● Task goal
Stopping at the line that holds "Task: Click the red Buy Box legend dot", repeat the lines below exactly, starting from the very first and including that final line.

Data entries:
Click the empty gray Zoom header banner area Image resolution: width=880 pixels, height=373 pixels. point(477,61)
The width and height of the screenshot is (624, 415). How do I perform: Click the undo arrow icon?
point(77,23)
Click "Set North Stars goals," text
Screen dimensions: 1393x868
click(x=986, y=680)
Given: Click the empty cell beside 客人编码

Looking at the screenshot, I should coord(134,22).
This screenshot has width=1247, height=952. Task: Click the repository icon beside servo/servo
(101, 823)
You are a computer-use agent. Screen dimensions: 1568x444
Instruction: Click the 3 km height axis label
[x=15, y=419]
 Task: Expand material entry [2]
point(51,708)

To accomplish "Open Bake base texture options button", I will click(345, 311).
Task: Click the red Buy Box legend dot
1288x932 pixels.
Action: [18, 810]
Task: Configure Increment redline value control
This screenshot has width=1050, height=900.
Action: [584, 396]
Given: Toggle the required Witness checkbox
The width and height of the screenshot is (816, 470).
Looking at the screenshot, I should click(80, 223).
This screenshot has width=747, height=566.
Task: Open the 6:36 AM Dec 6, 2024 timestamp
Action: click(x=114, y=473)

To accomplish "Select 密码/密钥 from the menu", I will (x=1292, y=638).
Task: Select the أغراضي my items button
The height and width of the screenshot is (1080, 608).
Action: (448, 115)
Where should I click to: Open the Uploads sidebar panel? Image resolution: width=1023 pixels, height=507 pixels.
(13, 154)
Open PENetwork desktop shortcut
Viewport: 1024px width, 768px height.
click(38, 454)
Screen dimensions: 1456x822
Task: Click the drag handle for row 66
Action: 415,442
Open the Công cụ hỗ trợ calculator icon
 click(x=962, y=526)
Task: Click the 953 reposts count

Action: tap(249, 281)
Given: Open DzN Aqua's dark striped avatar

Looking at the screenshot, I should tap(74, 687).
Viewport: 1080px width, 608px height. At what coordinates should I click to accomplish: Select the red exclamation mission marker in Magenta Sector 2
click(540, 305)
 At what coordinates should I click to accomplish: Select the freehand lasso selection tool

● Result
Click the empty gray Zoom header banner area Image resolution: width=880 pixels, height=373 pixels. point(477,61)
The width and height of the screenshot is (624, 415). How do I perform: Click the undo arrow icon?
point(77,23)
Click "Set North Stars goals," text
Screen dimensions: 1393x868
click(x=986, y=680)
Given: Click the empty cell beside 客人编码

Looking at the screenshot, I should coord(134,22).
This screenshot has width=1247, height=952. Task: Click the repository icon beside servo/servo
(101, 823)
You are a computer-use agent. Screen dimensions: 1568x444
Instruction: Click the 3 km height axis label
[x=15, y=419]
 Task: Expand material entry [2]
point(51,708)

To accomplish "Open Bake base texture options button", I will click(345, 311).
Task: Click the red Buy Box legend dot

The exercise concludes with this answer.